- **TASK DESCRIPTION**: Check every line below for the string "tweet", and copy the lines that contain it.

- **Pixel coordinate grounding data**:
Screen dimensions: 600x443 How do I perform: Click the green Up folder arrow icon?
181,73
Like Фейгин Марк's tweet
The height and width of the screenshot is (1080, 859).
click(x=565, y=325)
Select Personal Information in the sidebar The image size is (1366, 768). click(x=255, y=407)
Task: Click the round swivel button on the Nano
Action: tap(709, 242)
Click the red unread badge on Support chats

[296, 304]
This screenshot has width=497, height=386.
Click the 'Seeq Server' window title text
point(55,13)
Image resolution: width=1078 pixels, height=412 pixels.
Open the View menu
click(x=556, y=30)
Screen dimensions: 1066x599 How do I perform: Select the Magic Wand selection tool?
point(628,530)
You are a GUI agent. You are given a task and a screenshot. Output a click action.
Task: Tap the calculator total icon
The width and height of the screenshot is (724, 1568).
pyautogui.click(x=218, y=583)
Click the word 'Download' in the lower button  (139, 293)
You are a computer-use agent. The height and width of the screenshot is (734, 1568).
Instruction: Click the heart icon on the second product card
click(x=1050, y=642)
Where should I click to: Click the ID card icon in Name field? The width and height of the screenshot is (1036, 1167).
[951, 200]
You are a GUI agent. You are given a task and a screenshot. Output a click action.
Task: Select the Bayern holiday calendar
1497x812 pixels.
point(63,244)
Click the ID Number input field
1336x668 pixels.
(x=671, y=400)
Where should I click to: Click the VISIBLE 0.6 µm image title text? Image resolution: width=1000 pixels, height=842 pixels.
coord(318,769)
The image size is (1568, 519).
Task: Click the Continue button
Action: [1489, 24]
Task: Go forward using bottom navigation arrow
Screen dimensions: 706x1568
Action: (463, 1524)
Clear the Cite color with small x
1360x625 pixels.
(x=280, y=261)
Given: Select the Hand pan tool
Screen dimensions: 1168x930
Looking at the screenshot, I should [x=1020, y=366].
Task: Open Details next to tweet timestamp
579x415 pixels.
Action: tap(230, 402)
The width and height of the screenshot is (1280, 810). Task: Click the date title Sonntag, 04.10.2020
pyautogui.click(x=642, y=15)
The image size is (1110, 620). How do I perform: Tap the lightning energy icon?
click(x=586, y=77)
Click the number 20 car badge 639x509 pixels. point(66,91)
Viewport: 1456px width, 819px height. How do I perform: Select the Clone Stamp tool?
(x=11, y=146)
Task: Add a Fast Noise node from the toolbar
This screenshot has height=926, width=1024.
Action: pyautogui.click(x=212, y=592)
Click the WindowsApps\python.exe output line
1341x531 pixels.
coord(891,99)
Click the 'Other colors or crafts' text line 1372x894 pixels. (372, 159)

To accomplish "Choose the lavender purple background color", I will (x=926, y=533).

- **TASK ANSWER**:
Like Фейгин Марк's tweet
Task: Open Details next to tweet timestamp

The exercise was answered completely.